They’re going to have to possess the will to stand in that space and risk having their eyeballs gouged out of their skulls, teeth plunged into their jugular vein, testicles severed from their bodies, noses smashed with a force that they’ll swear is designed to drive it straight through the backs of their heads, and knees and shins booted with a ferocity guaranteed to make it feel like they are moving in ways that aren’t just anatomically impossible, but logically impossible.
These are the kinds of costs that attackers will be expected to pay.
It is not squaring off, street brawling for which Warrior Flow students train. We train, rather, for war, for mortal combat.
For MAS and the typical street brawler whose idea of a street or barroom fight has been heavily influenced by MAS, the opponent’s arms and hands are key weapons. But from the vantage point of MAW, the enemy’s arms and hands are themselves targets. Why? Because every detail of the enemy’s body is now a potential target.
The bastard, or bastards, if there are multiple attackers, are safe…nowhere.
Warriors aren’t born. They are made. This is the philosophy behind Warrior Flow. While Mike McNulty and Kevin O’Leary, Warrior Flow instructors and co-owners of Warriors Way Combatives, the premiere training school for Warrior Flow, maintain that within every person there is a warrior waiting to be released, I think it is more accurate to say—and I suspect that they would agree with me—that within every person there is warrior potential. Unless, however, there is the will on the part of a person to actualize his potentiality, he will never become the Warrior who he may have otherwise become.
The potential can and will be actualized, but only if a person is determined to undergo a transformation every bit as fundamental and dramatic as that experienced by the caterpillar that exits its cocoon a butterfly, or the acorn that becomes an oak tree. Just as Saul of Tarsus, a Jewish scholar who made his living persecuting the disciples of Christ, became Paul, not just a disciple of Christ himself but the greatest of disciples, a believer in the absence of whose efforts it is doubtful that the Gospel ever would’ve made it to the Gentile world, so too must the person who seeks to become a warrior kill his old self and assume a new identity.
The seed must die before the plant can bloom.
The suffering, anger, and fear; even the sadness and inadequacies that preoccupied much of one’s identity yesteryear constitute the seed from which the Warrior will materialize, for they are the ingredients of the fuel that motivated one to embark upon one’s martial quest in the first place. These emotions power, intensify, and sustain one’s training into the Warrior.
They are the stuff of the Old Self, it is true. But the difference between the Old Self and the New is that pain, anger, and fear served no productive purposes for the Old Self. They consumed or oppressed it. The New Self, the Warrior, in glaring contrast, chooses to use these emotions for his own purposes. He chooses to hold them in reserve.

Pixel coordinate grounding data:
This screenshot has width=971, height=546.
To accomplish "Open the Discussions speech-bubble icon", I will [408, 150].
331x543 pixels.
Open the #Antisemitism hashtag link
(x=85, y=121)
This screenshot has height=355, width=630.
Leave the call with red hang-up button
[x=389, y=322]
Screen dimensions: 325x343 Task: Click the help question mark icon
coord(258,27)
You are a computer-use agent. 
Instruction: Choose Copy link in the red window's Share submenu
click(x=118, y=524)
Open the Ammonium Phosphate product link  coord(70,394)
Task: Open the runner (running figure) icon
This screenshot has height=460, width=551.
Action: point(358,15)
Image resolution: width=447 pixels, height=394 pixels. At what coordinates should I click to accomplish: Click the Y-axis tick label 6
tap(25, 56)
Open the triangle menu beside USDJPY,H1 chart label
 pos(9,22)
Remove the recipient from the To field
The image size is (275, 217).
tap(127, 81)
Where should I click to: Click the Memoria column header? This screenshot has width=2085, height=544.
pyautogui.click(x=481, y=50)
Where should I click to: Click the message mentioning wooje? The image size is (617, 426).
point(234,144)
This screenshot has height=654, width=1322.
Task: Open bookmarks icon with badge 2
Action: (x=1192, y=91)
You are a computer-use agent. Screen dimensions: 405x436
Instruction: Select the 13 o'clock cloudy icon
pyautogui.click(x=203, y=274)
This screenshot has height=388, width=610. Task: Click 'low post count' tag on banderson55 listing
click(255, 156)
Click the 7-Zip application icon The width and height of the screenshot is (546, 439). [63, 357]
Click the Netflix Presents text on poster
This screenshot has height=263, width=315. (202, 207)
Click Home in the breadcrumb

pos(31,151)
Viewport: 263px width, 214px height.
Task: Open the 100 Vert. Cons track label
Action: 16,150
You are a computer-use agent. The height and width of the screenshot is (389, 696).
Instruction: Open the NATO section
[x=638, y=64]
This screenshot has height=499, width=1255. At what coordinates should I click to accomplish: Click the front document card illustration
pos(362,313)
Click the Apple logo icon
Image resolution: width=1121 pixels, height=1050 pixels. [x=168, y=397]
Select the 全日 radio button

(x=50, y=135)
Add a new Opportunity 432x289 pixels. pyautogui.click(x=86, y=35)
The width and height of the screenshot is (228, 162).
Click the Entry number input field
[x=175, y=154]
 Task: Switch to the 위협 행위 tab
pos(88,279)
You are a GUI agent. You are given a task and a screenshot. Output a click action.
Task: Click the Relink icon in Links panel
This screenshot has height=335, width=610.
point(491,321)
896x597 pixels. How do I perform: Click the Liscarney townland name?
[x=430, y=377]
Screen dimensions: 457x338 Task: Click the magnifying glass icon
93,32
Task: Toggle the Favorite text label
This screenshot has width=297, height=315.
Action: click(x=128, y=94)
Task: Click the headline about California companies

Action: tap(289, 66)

→ Directions for this task
Using the passage on Warrior Flow, explain in one to three sentences why the suffering, anger, and fear of a person's past identity form the seed from which the Warrior materializes. The listing is not needed for this work.

→ Output for this task
These emotions are the ingredients of the fuel that first motivated the person to begin the martial quest. They power, intensify, and sustain the training that turns the person into the Warrior.